Monday, March 20, 2006


Sorry it has been a long time since I last blogged. But I am in the middle of taking my Ph.D. exams and my brain is awhir (or awash) with dead poets. Today I read the first volume of Gilbert and Gubars No Man's Land. Wow. I think every female writer should read this book. I think it should be a requirement. It was like looking at my own history in the mirror. Don't get me wrong, I hardly think I'll be anthogized when I'm gone. But I'm a writer, no doubt. And though I've read the poems before, of female poets talking back to other female poets. Of women writers speaking back to their foremothers (that Elizabeth Bishop poem is my favorite)
"An Invitation to Miss Marianne Moore" where she invites Miss Moore to "please come flying" across that net of the Brooklyn Bridge. I thought about her words and the image of that awkward three-cornered hat woman with exceedingly long, gerund crammed sentences, each time I walked across that wooden-planked bridge. I'd never realized that all of my talking back to Emily and Elizabeth and Gertrude was par for the course.

And all the poems I've written back at the dead forefathers. I screamed poems at Eliot and Pound from inbetween their own words. Now, as I'm trying to intellectualize my argument about their poetics, my words are looking back at me. According to Gilbert and Gubar, my words written in the margins of Pound's Personae is a natural reaction. I can't wait to open up my old text of Frost, and Stevens. Who knows what's written in there : )

Is it unhealthy as a poet to meta-interpret oneself?

Here is that poem from Elizabeth Bishop.

From Brooklyn, over the Brooklyn Bridge, on this fine morning,
please come flying.
In a cloud of fiery pale chemicals,
please come flying,
to the rapid rolling of thousands of small blue drums
descending out of the mackerel sky
over the glittering grandstand of harbor-water,
please come flying.
Whistles, pennants and smoke are blowing. The ships
are signaling cordially with multitudes of flags
rising and falling like birds all over the harbor.

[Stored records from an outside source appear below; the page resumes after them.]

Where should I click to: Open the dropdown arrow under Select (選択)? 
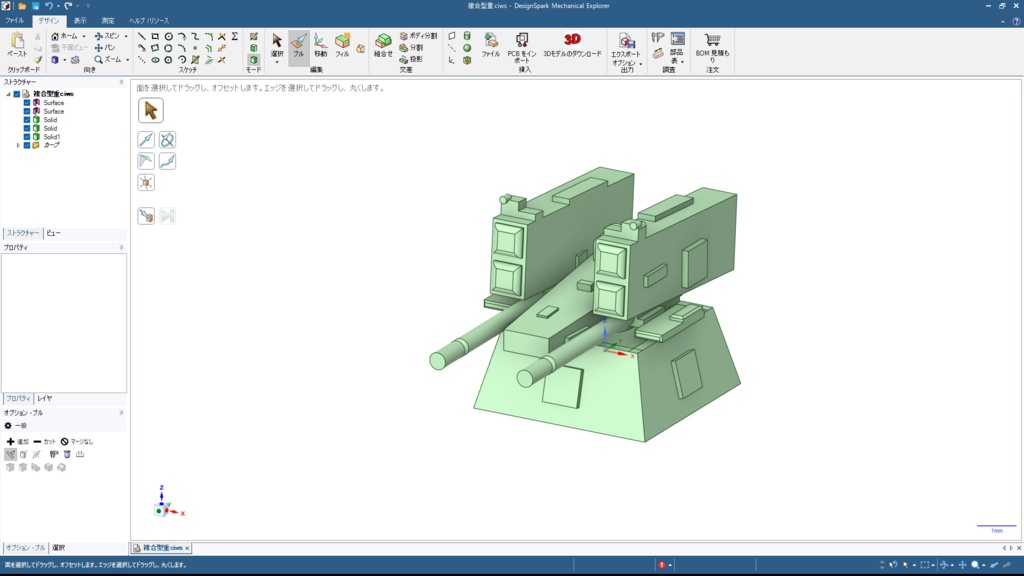click(277, 62)
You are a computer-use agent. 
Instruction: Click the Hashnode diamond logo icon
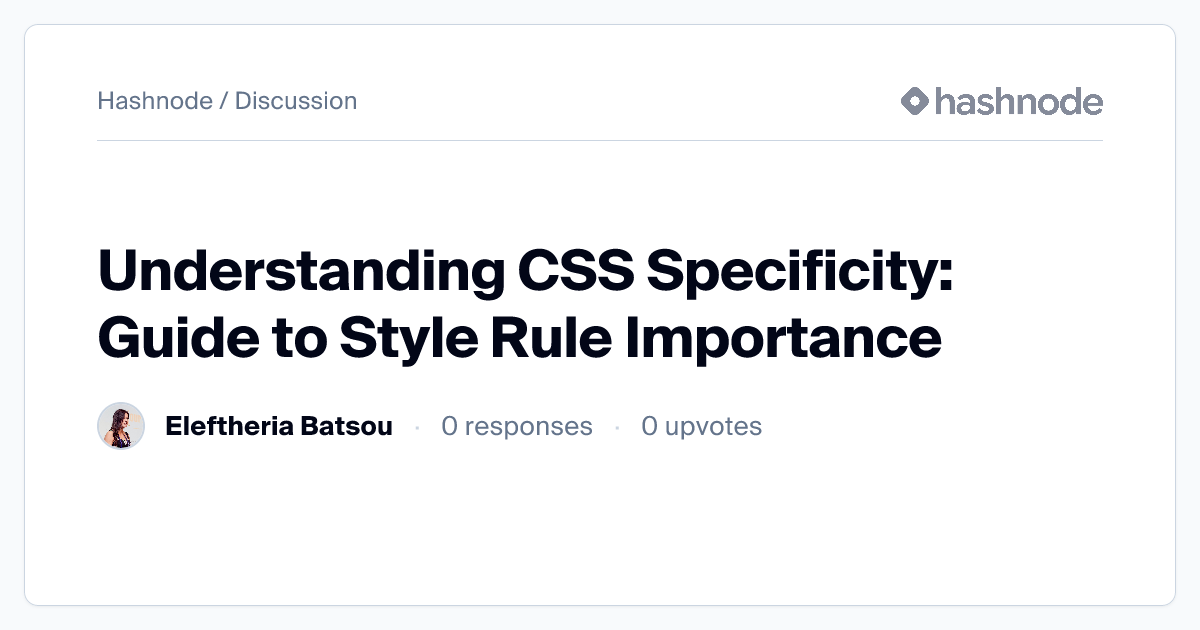click(915, 101)
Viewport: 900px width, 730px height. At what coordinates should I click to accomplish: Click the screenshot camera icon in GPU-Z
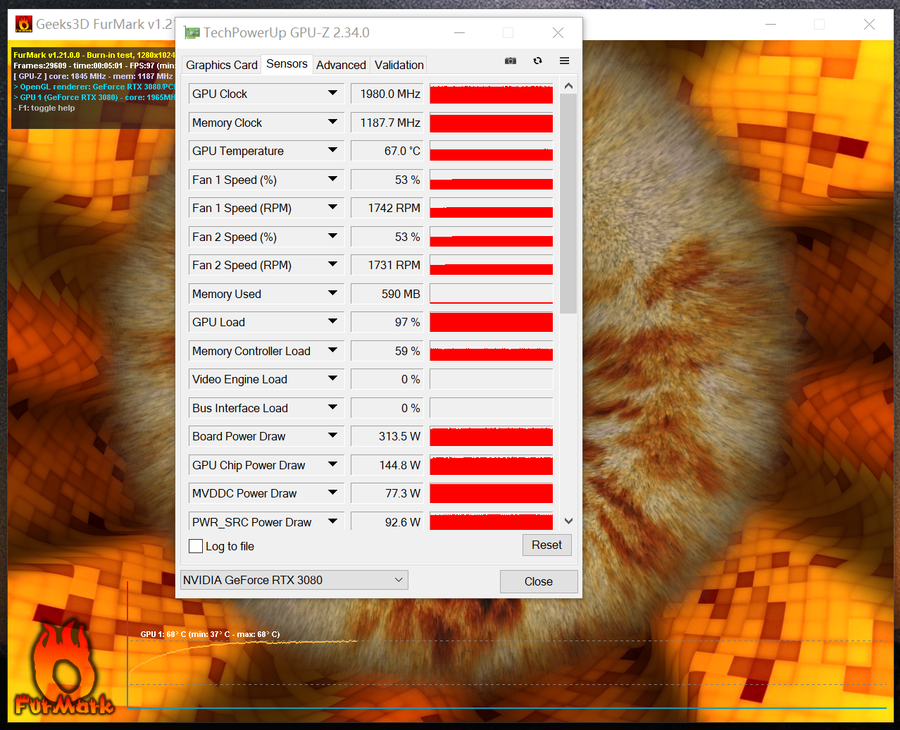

Enter: two rivers, gracefully bearing
countless little pellucid jellies
in cut-glass epergnes dragging with silver chains.
T he flight is safe; the weather is all arranged.
The waves are running in verses this fine morning.
Please come flying.

Come with the pointed toe of each black shoetrailing a sapphire highlight,
with a black capeful of butterfly wings and bon-mots,
with heaven knows how many angels all riding
on the broad black brim of your hat,
please come flying.

Bearing a musical inaudible abacus,
a slight censorious frown, and blue ribbons,
please come flying.

Facts and skyscrapers glint in the tide; Manhattan
is all awash with morals this fine morning,
so please come flying.

Mounting the sky with natural heroism,
above the accidents, above the malignant movies,
the taxicabs and injustices at large,
while horns are resounding in your beautiful ears
that simultaneously listen to
a soft uninvented music, fit for the musk deer,
please come flying.

For whom the grim museums will behave like courteous male bower-birds,
for whom the agreeable lions lie in wait
on the steps of the Public Library,
eager to rise and follow through the doors
up into the reading rooms,
please come flying.

We can sit down and weep; we can go shopping,
or play at a game of constantly being wrong
with a priceless set of vocabularies,
or we can bravely deplore, but please
please come flying.

With dynasties of negative constructions
darkening and dying around you,
with grammar that suddenly turns and shines
like flocks of sandpipers flying,
please come flying.

Come like a light in the white mackerel sky,
come like a daytime comet
with a long unnebulous train of words,
from Brooklyn, over the Brooklyn Bridge, on this fine morning,
please come flying.

2 comments:

mary grimm said...

Thank you for the poem--nice to read it again. Who knows? maybe she found the idea for it stuck to her sock one day.

susan grimm said...

My most remarkable talking back poem was addressed to Wright--I got so sick of the always ethereal, slight, young Jenny. Recently, at AWP, I was inspired to respond to poets who are always licking their wounds open--but that was a gender-neutral thing.